When making a will, it’s crucial to have a clear understanding of the different elements and legal terms which go together to make a will legally valid.

A will refers to a legal document in which an individual, otherwise known as a Testator, expresses his or her wishes regarding how they want their assets to be distributed when they die. Assets just means everything you own which will need to be redistributed when you die. It could mean money and land and houses, but also your smaller items of property such as books, jewellery and even photos and diaries.

Usually, the subject names one or more individuals as the Executor of the will. The executor refers to the person (or persons) who are responsible for ensuring the testator’s wishes are carried out after their death.  It’ll be up to the individual you’ve appointed to follow your instructions to the letter.

The will should have a record of every detail regarding how you want your property to be shared among your beneficiaries. Beneficiaries are simply those people who will benefit from your will in some way or other. You can name whomever you wish to be your beneficiaries. Most people pass their assets to their spouse, children and other close family, but some people choose others including charities and organisations to benefit from their will.

Why Write a Will

Most people – two thirds of people in the UK in fact – don’t have a will. Perhaps they consider it complicated to arrange, or they don’t feel they have assets worth enough to make a will necessary. More often than not, people put off writing a will because they worry about the costs involved. All of those fears are in fact unfounded.

Writing a will – no matter how small or large your assets are – is one of the most important jobs you will do in your lifetime. Think of how much peace of mind it would give you to know that your loved ones will be well taken care of after your death and that your assets will be going to those whom you know will appreciate them and understand how loved it meant they were by you.

Creating a will has become far easier with the advent of technology and the use of online will writing services. You can now create legal documents promptly and easily, and without any of the expense that used to be involved in paying a solicitor to write your will for you.

Are Online Wills Legal?

Absolutely.
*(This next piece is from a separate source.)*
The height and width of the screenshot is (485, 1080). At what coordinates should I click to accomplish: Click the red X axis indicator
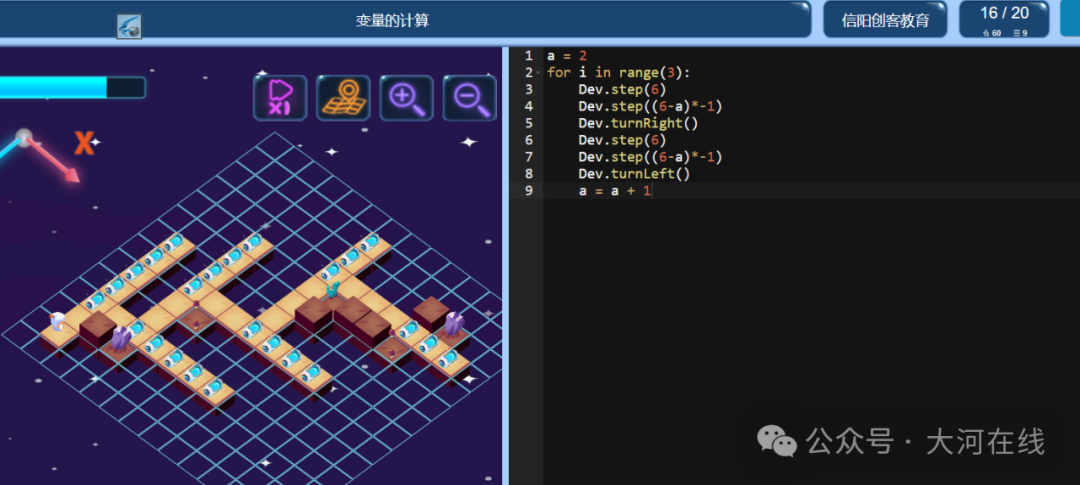(84, 143)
It is perfectly legal to take advantage of the many services that help you create a will online. Such websites provide an online will maker who can guide the user to a tailored, finished product, by asking questions and presenting the various options available. The answers to these questions are keyed into a template and enable the will writer to ensure your will is written in the legal way and with your wishes at its heart. Some websites provide forms and step-by-step guidelines so that you can fill out your will on your own, without input from anyone else. Others offer a DIY template which can be downloaded to your computer.

Are Such Wills Different from the Conventional Ones?

Only in the sense of how they have been made. An online will has the same content and legal weight as a will written in a solicitor’s office with you present. This is as long as the will you’ve created complies with the law and is signed and witnessed in the correct way.

Breaking Down the Process of Creating A Will Online

  • Step 1

Create and write the introduction to your will. You should begin with the sentence “This is the Last Will and Testament of….”,  followed by your full name as well as the address you’re currently using. You also need to testify that you’re of age and are of sound mind. It’s crucial to state that you’re not making the will under any duress. At the end of the first step, you should state that it’s your last will and that it revokes any will that was previously made. If you’re using software, the program will generate the introductory section for you.

  • Step 2

As earlier discussed, you will need an Executor. This person will oversee the implementation of your will. It could be a close friend or a trusted family member. Meet this individual and discuss their willingness to be responsible for execution when you die however, before naming them. Then, if they agree, name them as such in your will. It’s important to select an alternate executor too, in case your first choice is unwilling and unable to perform their duties when the time comes.

  • Step 3

In this step, you should identify your Beneficiaries. This could be your spouse, children, or life partner. You can make additional provisions for other individuals. Ensure you identify these people clearly with their full names so that there is no confusion regarding their identities. The names of the beneficiaries must appear on your online portal.

  • Step 4

In this step, you should name a guardian for your minor children, if you have any. If you have young children who still need guardianship, choose someone who you feel will be able to take good care of all the children’s needs and is close in terms of beliefs, philosophy and attitude to yourself. Discuss the responsibility of the role with those you wish to nominate before naming them.

  • Step 5

Even though you’re creating your will online, you need to have all the details ready thought-out and prepared. As such, you should assess the value of your property and divide it. List all your assets including bank accounts, stocks, tangible assets, bonds, and real estate. Then decide how you wish to split them amongst your beneficiaries. For instance, you can allocate 50 percent to your spouse and 25 percent each to your children. Or you may also make individual gifts of different properties to be allocated to your beneficiaries. The choice is entirely yours but again, it is advisable to discuss your decisions with your beneficiaries if you think any of your decisions may cause confusion or distress after your death.

  • Step 6

Have your will witnessed. This is very important or your will won’t be legally valid and could be challenged or nullified after your death. The online will service will have a signing portal. You will be required to have at least two witnesses sign the will, and witness each other sign it. Usually, they should not be the beneficiaries of the will.

In summary, online will making is a great idea for individuals whose properties are below the estate tax limits. It is also great for individuals who have a straightforward estate. If you have an estate that could be subject to large amounts of tax however, or complicated family arrangements, you should consult a lawyer. Otherwise, take advantage of the online will services that are available and give yourself peace of mind knowing that this important task is taken care of.